→ **PROBLEM STATEMENT**:
Rescale the part of the items that opens with the line containing "Image resolution: width=492" and closes with the line containing "I will coord(440,262).", writing both lines out again with the requests included. Multiply only the coordinates in the answers by 0.2, round them to whole numbers with halves going up, and leave all else unchanged.
+++ SOURCE RECORDS +++
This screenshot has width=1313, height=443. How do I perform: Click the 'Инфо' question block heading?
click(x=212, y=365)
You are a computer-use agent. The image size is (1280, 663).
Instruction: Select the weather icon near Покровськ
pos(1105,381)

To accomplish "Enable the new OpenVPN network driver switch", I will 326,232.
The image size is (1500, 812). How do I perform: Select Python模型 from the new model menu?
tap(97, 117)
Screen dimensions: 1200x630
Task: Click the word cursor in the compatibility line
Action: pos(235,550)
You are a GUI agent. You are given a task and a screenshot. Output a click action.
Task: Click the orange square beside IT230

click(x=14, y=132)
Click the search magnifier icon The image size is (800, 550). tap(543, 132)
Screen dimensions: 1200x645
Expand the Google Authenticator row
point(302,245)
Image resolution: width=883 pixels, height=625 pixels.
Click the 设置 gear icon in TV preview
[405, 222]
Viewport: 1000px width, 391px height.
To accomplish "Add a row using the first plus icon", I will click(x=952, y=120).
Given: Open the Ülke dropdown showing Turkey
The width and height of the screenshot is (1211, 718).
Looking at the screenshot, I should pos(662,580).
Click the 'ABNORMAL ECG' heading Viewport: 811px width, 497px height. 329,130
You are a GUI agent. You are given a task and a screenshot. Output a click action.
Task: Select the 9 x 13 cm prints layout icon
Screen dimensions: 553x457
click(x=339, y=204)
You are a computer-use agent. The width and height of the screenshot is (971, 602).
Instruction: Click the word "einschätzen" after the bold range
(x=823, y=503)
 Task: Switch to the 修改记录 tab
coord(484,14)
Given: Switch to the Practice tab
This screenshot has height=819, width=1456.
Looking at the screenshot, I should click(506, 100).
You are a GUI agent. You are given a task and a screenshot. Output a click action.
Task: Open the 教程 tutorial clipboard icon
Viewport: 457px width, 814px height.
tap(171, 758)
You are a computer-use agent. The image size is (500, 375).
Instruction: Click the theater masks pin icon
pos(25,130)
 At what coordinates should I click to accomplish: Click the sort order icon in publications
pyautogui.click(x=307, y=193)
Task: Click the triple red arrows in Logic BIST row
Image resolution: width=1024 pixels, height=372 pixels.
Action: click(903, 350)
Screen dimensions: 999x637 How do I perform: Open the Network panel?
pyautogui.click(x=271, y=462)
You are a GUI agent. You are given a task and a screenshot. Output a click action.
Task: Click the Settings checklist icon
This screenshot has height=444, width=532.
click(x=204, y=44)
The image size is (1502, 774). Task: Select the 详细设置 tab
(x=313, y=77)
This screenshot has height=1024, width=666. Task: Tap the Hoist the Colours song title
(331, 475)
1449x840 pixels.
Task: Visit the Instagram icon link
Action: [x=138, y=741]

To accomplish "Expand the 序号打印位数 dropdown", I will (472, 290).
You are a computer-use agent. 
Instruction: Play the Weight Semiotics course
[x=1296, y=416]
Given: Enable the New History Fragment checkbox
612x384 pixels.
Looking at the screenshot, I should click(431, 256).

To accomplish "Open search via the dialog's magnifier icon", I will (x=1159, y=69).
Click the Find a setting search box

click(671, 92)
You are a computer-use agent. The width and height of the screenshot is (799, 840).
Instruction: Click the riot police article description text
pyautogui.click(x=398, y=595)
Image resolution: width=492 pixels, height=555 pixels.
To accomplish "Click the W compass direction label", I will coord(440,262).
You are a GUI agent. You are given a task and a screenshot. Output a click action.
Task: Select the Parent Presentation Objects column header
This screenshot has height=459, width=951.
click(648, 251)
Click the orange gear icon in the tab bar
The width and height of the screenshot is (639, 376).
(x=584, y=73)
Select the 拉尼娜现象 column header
+++
→ **OUTPUT**:
Image resolution: width=492 pixels, height=555 pixels.
To accomplish "Click the W compass direction label", I will coord(88,52).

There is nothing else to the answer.